— Begin —

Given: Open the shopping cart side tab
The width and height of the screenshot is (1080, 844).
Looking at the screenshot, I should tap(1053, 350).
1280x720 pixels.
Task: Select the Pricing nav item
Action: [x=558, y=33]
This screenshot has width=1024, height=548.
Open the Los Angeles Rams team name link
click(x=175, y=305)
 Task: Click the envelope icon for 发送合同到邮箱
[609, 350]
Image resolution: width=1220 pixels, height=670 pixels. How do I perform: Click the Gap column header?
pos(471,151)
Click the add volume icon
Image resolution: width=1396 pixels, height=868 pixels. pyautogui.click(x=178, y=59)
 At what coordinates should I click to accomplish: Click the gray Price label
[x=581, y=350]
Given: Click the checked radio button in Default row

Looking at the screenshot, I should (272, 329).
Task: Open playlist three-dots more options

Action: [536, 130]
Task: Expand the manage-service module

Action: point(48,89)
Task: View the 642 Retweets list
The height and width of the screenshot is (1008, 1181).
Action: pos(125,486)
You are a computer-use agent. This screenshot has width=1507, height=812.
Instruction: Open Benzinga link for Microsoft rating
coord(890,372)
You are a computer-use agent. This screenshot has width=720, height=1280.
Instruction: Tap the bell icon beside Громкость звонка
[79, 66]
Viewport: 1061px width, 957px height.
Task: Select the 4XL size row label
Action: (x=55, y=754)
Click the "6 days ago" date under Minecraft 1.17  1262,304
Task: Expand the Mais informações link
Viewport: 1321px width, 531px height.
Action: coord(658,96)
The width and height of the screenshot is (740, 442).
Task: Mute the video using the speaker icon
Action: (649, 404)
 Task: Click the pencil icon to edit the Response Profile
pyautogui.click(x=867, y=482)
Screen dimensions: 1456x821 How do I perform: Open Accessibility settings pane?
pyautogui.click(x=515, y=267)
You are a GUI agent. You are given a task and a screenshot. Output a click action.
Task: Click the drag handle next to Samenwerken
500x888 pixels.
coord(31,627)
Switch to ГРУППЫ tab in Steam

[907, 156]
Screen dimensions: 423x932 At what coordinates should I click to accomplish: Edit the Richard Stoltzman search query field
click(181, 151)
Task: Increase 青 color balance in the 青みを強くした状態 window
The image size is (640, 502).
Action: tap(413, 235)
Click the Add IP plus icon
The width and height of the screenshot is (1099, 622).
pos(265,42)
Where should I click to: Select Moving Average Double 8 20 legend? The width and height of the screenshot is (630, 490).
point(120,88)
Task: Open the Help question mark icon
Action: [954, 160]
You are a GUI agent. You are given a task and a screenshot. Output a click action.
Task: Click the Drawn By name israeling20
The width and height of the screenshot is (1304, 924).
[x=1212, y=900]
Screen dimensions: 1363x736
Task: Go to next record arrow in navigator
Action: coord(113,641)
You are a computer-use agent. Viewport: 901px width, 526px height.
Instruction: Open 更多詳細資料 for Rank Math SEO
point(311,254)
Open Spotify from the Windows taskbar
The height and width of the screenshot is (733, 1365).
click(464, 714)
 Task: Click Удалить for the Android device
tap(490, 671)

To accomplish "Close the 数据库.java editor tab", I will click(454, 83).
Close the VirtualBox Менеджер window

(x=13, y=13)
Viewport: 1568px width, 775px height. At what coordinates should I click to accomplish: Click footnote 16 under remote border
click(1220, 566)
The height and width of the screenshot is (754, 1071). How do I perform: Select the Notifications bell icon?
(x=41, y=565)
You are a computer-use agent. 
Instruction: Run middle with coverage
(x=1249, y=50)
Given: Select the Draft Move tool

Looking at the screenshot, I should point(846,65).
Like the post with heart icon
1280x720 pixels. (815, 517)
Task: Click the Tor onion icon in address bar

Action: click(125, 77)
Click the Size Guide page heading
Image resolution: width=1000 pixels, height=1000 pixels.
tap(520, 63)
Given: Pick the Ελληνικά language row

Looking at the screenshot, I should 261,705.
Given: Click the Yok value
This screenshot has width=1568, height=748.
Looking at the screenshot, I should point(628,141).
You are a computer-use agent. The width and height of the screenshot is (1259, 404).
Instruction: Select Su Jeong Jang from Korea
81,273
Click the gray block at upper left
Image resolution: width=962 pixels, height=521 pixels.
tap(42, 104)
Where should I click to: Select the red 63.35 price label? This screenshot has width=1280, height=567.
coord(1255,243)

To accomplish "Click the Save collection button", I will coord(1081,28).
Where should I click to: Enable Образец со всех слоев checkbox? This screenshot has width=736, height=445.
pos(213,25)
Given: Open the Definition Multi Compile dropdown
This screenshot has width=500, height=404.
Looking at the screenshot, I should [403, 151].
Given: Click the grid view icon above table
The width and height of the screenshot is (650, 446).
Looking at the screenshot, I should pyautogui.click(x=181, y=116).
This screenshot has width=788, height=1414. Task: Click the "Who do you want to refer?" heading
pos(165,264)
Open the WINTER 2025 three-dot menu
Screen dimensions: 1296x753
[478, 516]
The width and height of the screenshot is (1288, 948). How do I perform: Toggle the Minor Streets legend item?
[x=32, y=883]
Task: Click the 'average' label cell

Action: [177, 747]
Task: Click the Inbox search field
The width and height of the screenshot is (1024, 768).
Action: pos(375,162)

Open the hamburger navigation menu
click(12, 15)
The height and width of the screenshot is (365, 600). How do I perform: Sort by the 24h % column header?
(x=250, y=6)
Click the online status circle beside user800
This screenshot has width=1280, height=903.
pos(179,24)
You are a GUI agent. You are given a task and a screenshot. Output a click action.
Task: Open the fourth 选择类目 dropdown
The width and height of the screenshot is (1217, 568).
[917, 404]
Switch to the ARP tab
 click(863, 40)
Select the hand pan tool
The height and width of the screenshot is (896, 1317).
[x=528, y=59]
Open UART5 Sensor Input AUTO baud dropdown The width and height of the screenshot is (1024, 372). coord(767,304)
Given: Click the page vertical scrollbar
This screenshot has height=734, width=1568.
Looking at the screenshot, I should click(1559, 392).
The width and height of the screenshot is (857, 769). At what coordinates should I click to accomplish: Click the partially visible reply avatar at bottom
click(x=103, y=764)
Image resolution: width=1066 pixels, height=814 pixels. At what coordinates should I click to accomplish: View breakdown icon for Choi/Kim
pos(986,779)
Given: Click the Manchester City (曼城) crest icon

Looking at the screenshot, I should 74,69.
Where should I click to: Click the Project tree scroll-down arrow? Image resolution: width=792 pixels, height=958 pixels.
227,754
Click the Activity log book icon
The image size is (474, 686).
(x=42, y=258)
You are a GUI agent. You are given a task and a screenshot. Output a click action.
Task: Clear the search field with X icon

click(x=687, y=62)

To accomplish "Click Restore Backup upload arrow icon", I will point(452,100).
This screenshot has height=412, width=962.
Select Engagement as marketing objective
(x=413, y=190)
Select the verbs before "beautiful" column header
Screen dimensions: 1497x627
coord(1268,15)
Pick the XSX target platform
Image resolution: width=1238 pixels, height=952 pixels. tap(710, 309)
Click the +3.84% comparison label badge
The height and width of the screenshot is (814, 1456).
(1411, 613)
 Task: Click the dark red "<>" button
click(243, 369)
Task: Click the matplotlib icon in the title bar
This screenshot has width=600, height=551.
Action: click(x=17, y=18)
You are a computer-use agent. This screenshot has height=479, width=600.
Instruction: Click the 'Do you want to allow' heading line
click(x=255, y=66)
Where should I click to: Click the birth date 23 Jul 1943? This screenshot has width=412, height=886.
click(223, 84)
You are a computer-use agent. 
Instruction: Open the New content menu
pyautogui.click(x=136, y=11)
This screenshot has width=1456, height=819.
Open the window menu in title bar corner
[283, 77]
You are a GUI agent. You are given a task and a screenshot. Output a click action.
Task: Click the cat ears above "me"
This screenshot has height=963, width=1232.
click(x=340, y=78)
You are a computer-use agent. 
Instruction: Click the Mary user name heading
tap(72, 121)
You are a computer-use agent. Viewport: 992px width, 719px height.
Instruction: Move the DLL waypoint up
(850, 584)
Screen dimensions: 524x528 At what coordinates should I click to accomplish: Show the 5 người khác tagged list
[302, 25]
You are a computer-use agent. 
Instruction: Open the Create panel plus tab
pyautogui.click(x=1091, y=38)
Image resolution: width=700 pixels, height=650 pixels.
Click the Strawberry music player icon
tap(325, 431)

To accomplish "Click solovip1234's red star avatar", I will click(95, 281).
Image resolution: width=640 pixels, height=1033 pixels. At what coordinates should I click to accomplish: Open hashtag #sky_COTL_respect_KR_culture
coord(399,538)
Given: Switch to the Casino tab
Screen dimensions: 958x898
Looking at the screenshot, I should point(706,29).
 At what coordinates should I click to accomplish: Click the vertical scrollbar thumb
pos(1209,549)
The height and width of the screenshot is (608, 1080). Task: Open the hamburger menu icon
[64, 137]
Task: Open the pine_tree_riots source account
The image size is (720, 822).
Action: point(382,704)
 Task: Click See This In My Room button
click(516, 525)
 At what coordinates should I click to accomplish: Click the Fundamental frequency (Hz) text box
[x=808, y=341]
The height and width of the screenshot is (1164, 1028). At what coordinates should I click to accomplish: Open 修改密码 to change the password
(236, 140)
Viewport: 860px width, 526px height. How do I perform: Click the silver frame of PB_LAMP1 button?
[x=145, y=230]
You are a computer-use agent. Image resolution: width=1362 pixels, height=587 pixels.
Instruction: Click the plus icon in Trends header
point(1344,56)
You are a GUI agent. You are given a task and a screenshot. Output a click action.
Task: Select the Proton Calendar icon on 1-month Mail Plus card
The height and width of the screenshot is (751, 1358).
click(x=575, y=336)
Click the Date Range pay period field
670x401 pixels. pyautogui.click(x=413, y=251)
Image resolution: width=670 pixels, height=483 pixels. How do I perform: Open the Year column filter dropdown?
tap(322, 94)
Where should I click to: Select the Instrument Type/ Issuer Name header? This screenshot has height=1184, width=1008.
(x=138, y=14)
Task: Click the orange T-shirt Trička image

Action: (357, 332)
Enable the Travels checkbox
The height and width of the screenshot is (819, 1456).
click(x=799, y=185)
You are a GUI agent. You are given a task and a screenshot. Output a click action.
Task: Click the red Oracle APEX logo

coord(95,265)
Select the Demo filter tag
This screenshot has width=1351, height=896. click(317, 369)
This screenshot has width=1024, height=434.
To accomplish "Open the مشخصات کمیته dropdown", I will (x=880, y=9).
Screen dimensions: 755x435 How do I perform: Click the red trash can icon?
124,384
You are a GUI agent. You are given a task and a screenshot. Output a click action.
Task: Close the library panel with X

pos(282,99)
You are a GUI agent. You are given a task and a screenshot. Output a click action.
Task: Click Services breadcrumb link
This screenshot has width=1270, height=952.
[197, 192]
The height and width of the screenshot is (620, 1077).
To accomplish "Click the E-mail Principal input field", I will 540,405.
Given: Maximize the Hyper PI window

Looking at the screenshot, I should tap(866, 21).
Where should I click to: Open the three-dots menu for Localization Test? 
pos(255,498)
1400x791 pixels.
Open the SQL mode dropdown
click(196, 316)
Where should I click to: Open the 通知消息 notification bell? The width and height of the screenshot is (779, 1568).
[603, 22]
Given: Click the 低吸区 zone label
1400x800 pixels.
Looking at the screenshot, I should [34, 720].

— End —

• GOAL: Pick out every line in the records above that contains the word "Close" and copy each of those lines in full.

• ANSWER TO THIS TASK:
To accomplish "Close the 数据库.java editor tab", I will click(454, 83).
Close the VirtualBox Менеджер window
Task: Close the library panel with X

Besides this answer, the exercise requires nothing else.